The small tent was cold, but he was still warmly clad in his winter combat clothing, boots and mittens - the Finnish uniform beneath it they had disbelieved, especially when his command of the language had been discovered to be rudimentary by a Senior Lieutenant who interrogated him in Finnish; but they had allowed him to keep it, and his supposed identity. Except for the papers, which had disappeared. They had spoken to him in English after that. His silence was a tacit admission. He had not answered their questions, but they knew his nationality. He had to ask for the toilet, for food and drink, in English, before they would respond. Yet still they had not beaten him.
The three of them sat round the oil-stove, feeling its warmth on their faces, the fronts of their legs. In the hours that he had been held in the camp, they had done little else. They had allowed him to exercise, of course.
They had interrogated him, but not physically. He had told them nothing; though he was evidence by his solitariness of the level of suspicion that had despatched him to Finnish Lapland.
They did not take him seriously. That was his impression of the regimental commanders, colonels both; and the impression given by the small, neat, precise man with the one large silver star of a major-general on his shoulder-boards. He had met the General only once, when he had been taken to be questioned in the wooden hut erected to serve as headquarters for senior officers.
During the night of his pursuit, another regiment had arrived; this time a Motor Rifle Regiment, comprising a tank battalion of forty older T-62 tanks, a battle recce company, three motor rifle battalions, whose vehicles were mainly BMP and BTR-60 armoured personnel carriers; field artillery and anti-aircraft batteries; the medics and technical support group. And a chemical platoon and its vehicles.
Folley had been unnerved by this latter more than the assembled firepower and personnel; it was the most real of the sights, the most vivid in imagination. For many hours afterwards, he was not sure that he had seen it.

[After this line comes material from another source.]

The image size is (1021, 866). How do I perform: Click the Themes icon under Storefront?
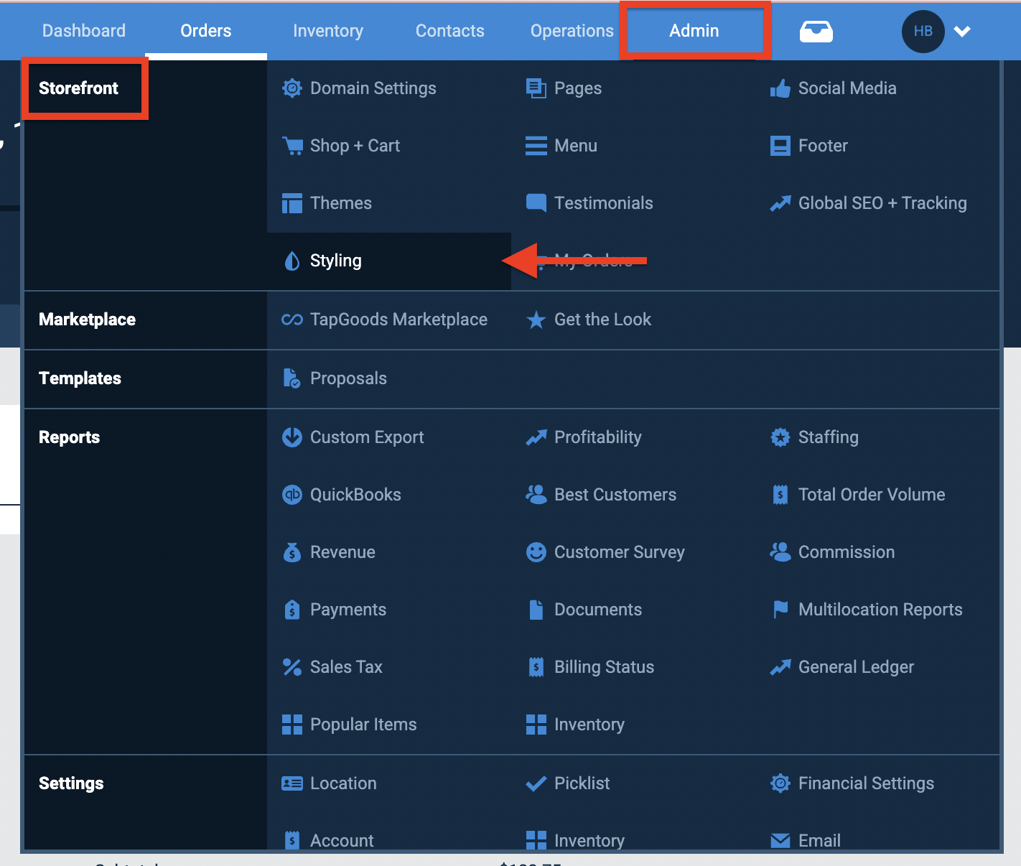click(292, 203)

He tried to persuade himself that it was not the case; he had pieced together the skeleton of the major rifle regiment from the vehicles he had seen, and the men; and within that context, he knew he had caught a glimpse of the vivid yellow vehicles of the chemical platoon.

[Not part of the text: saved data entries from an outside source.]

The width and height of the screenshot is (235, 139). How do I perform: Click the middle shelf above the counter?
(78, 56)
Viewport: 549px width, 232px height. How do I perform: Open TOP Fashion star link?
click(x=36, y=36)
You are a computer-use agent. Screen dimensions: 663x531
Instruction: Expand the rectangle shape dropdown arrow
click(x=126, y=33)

No one had explained the presence of the Russian armour in the forest south-east of Ivalo. And there was a comfort in ignorance - until what he knew of current war games, the conversation of a friend on the War Studies Team at Cranwell, and his own tactical sense, pressed upon him the conviction that he was amid only one spearhead. There had to be others, concealed on either or both sides of the Soviet border, along its length with Finland.
And the main armoured strike would be to the north, along the single main road to Kirkenes, into northern Norway. And that strike would be preceded by chemical attack; that much he could be certain of.